The reason that the Bill will not be likely be enacted before the Act expires is because it is currently held up in committee. The Senate and House versions of the Bill have to be “reconciled” into a single bill, passed by both the Senate and the House, and sent to the President for signature. To date, no committee member has spoken against the hemp provisions. However, there are a number of other issues, including the SNAP program, that are hotly contested and causing the process to bog down into partisan politicking. (It is an interesting state of affairs when the least contested issue on a Bill involves cannabis.)
What does this mean for industrial hemp? If the Act expires without passage of the Bill, what is the legal status of industrial hemp and its products, such as CBD? Fortunately, the state pilot programs currently in effect will remain lawful. They were enacted pursuant to the Act and do not expire with it. It is doubtful that non-pilot program states can enact program until the Bill passes. In effect, things will be “frozen in time”: industrial hemp will remain lawful in states that have pilot programs and unlawful in states that have not. The FY2018 Appropriations Act prohibits federal funds from being used to interfere with the transport, sale, process, or use of industrial hemp. And industrial hemp extract, including CBD, will remain lawful in the states that do not prohibit it.
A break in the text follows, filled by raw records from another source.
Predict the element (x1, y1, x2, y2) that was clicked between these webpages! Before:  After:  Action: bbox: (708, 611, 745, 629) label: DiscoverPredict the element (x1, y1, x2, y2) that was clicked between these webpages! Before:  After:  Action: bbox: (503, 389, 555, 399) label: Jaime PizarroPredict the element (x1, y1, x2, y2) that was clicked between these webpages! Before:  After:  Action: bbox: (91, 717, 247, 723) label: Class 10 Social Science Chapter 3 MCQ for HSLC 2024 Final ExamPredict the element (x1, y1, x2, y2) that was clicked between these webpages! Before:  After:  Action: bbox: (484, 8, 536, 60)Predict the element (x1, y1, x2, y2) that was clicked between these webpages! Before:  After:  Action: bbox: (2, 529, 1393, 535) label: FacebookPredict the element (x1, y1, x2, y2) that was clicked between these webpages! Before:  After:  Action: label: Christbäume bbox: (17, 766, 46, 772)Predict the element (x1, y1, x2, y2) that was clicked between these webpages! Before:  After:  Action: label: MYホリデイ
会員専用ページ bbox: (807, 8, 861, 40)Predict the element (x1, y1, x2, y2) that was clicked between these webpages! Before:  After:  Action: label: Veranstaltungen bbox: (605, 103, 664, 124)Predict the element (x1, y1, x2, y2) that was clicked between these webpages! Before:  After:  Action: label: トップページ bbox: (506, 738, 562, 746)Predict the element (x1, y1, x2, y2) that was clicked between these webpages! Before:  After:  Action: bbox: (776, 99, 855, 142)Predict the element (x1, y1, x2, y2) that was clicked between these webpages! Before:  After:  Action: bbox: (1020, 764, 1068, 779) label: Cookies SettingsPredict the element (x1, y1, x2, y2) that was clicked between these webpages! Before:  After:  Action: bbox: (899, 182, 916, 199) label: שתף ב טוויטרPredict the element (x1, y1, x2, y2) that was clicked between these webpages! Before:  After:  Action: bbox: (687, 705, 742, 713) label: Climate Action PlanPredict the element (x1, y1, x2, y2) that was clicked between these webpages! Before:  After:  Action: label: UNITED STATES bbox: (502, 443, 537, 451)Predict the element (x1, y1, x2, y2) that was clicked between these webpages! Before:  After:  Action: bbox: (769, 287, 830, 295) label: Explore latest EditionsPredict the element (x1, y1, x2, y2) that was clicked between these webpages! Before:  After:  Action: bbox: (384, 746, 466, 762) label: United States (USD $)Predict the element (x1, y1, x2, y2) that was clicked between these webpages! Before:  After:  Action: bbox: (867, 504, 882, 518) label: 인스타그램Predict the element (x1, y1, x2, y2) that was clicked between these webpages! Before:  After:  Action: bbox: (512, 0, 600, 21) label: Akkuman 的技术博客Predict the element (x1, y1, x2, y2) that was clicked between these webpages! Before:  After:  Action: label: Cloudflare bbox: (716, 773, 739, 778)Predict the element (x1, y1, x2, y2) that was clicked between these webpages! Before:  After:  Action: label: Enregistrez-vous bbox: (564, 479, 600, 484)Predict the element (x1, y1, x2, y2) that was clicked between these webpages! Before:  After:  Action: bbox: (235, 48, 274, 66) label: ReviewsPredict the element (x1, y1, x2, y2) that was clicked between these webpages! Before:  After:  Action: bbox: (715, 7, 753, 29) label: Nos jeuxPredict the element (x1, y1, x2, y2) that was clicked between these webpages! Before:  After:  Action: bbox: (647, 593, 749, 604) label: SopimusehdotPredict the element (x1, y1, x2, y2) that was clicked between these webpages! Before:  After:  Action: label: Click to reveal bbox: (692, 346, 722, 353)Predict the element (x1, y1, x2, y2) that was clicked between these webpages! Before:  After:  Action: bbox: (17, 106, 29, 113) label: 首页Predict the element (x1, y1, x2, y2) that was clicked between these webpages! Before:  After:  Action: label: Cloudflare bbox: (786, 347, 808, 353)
From a legal standpoint, it will mostly be “business as usual”.
However, the confusion surrounding industrial hemp will almost certainly ramp up and make matters more difficult in the immediate future if the Act expires. Lack of education regarding industrial hemp and CBD is the industry’s number one hurdle. This lack of education will become an issue as industrial hemp and CBD production reach news highs with this season’s harvest, hemp products are set to flood the market, and Canadian companies and US equity firms continue to buy up hemp companies with increasing frequency. We can expect a bumpy ride until the Bill is passed. So, buckle in and hold on for the next few months. Change is coming.